> Brano estratto
----

L’attuale descrittore neverd_plugin_t non contiene un campo per la versione
dell’ABI né per la dimensione della struttura. Compila il plugin con gli header
preparati dalla revisione esatta di NeverD che lo caricherà e ricompilalo a ogni
aggiornamento di NeverD. Plugin e host devono inoltre usare lo stesso sistema
operativo e la stessa architettura, oltre a toolchain compatibili con l’ABI.
I plugin nativi sono codice arbitrario eseguito all’interno del processo. NeverD non li esegue in una sandbox, non isola i crash e non limita il loro accesso alla sessione o al processo host. Carica solo plugin di cui ti fidi.
Ogni libreria esporta un solo simbolo dati chiamato esattamente
neverd_plugin:
#include "neverd/sdk/NeverDPlugin.h"
static int on_init(neverd_session_t session) {
(void)session;
return 0;
}
static void on_term(void) {}
static int on_run(neverd_session_t session, int arg) {
(void)session;
return arg;
}
static int on_event(const neverd_event_t *event) {
if (event && event->Type == NEVERD_EVT_BINARY_LOADED) {
const char *path = event->Data.BinaryLoaded.Path; /* borrowed */
(void)path;
}
return 0;
}
NEVERD_PLUGIN_EXPORT neverd_plugin_t neverd_plugin = {
.Name = "My Plugin",
.Version = "1.0.0",
.Author = "Your Name",
.Description = "A native NeverD extension",
.Type = NEVERD_PLUGIN_GENERIC,
.Init = on_init,
.Term = on_term,
.Run = on_run,
.Event = on_event,
};NEVERD_PLUGIN_EXPORT si espande in __declspec(dllexport) su Windows e nella
visibilità ELF/Mach-O predefinita altrove. Mantieni il sorgente in C oppure
assegna esplicitamente al descrittore il linkage C se un’implementazione C++ è
inevitabile.
Name deve essere non vuoto e univoco all’interno di un host. Durante il
caricamento, l’host copia tutte e quattro le stringhe di metadati. Version,
Author e Description possono essere vuoti. I quattro valori di tipo sono
esclusivamente metadati di classificazione:
| Valore | Significato attuale |
|---|---|
NEVERD_PLUGIN_GENERIC |
Etichetta per un’estensione generica |
NEVERD_PLUGIN_LOADER |
Etichetta loader; non registra un loader di binari |
NEVERD_PLUGIN_PROCESSOR |
Etichetta di analisi/elaborazione; non pianifica lavoro |
NEVERD_PLUGIN_UI |
Etichetta UI; NeverD non fornisce un host GUI per plugin nativi |
Tutti i puntatori a callback sono opzionali. Le chiamate sono dirette e sincrone sul thread del chiamante host.

----

> Materiale mostrato
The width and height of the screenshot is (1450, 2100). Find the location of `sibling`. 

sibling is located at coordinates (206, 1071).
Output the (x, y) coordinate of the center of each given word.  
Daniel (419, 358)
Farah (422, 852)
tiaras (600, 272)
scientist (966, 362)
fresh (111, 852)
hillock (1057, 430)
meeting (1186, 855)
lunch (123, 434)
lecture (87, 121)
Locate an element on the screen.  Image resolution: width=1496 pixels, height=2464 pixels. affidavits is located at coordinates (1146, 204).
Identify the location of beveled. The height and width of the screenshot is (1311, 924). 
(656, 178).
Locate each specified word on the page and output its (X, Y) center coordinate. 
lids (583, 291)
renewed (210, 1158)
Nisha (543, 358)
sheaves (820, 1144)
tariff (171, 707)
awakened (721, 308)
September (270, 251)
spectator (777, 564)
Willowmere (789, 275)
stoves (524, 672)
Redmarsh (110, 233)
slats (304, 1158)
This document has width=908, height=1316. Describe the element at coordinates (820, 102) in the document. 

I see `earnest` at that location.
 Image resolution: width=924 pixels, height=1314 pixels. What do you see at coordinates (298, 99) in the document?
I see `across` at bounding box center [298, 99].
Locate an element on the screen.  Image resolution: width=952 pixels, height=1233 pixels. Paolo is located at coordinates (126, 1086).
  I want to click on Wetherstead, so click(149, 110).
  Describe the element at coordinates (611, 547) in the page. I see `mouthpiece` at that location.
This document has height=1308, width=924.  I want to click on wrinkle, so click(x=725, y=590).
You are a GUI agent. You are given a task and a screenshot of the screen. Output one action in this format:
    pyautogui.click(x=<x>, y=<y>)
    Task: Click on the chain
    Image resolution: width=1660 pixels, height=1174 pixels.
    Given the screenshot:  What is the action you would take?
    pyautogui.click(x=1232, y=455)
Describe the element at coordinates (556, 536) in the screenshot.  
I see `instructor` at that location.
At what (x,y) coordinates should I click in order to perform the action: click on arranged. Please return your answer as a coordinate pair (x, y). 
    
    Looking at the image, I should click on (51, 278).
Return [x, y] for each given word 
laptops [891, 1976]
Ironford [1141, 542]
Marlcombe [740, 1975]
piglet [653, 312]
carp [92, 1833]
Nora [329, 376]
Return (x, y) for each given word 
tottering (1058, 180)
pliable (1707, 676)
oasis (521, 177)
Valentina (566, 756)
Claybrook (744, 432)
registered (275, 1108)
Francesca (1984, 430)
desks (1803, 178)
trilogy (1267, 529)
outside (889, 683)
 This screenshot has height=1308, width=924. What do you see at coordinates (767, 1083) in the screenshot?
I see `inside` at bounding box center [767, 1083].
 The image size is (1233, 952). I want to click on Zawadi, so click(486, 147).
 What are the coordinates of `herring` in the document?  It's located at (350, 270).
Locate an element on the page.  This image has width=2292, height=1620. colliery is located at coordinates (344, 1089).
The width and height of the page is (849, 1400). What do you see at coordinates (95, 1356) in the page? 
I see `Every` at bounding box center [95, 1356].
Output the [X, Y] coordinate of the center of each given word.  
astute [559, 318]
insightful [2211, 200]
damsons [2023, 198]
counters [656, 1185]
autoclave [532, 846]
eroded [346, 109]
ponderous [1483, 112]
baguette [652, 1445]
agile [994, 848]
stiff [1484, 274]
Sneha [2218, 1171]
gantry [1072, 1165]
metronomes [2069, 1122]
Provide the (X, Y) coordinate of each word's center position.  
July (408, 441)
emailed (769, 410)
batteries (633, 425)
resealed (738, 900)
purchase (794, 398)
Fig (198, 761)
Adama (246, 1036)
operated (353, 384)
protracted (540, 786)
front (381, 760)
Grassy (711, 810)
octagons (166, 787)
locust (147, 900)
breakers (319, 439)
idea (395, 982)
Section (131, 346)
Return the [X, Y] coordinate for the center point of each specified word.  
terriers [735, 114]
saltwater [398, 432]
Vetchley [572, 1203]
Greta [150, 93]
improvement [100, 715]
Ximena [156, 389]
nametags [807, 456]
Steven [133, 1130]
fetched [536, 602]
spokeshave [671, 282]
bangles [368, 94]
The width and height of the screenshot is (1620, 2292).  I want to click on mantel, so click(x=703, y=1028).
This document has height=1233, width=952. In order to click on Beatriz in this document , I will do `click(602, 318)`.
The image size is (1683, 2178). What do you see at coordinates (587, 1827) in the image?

----

> Completa quanto segue
A – Elenca tutti i valori di tipo dei plugin riportati nel brano sui plugin nativi di NeverD.
B – In che cosa si espande NEVERD_PLUGIN_EXPORT su Windows, secondo il brano sui plugin nativi di NeverD?
C – Prosegui il brano sui plugin nativi di NeverD a partire dalla sua ultima frase.

> Soluzioni
A – NEVERD_PLUGIN_GENERIC, NEVERD_PLUGIN_LOADER, NEVERD_PLUGIN_PROCESSOR, NEVERD_PLUGIN_UI

B – In __declspec(dllexport).

C –
| Callback | Contratto |
|---|---|
Init(session) |
Restituisce 0 in caso di successo. Un risultato diverso da zero registra un errore; Term non viene chiamato dopo tale inizializzazione fallita. |
Term() |
Viene chiamato durante la terminazione solo dopo un Init riuscito. La libreria viene quindi scaricata. |
Run(session, arg) |
Esegue il lavoro del plugin e restituisce un risultato intero. La CLI passa 0; l’API C che integra il plugin può scegliere un altro argomento. Una callback assente restituisce -1. |
Event(event) |
Gestisce un evento inviato dall’host. Restituisce 0 in caso di successo; un risultato diverso da zero registra un errore. Una callback assente non esegue alcuna operazione. |
L’ordine di integrazione normale è caricamento, inizializzazione, esecuzione o
invio di eventi, quindi terminazione. L’API C non impone questo ordine a Run o
Event, quindi il ciclo di vita è responsabilità dell’host che integra il
plugin.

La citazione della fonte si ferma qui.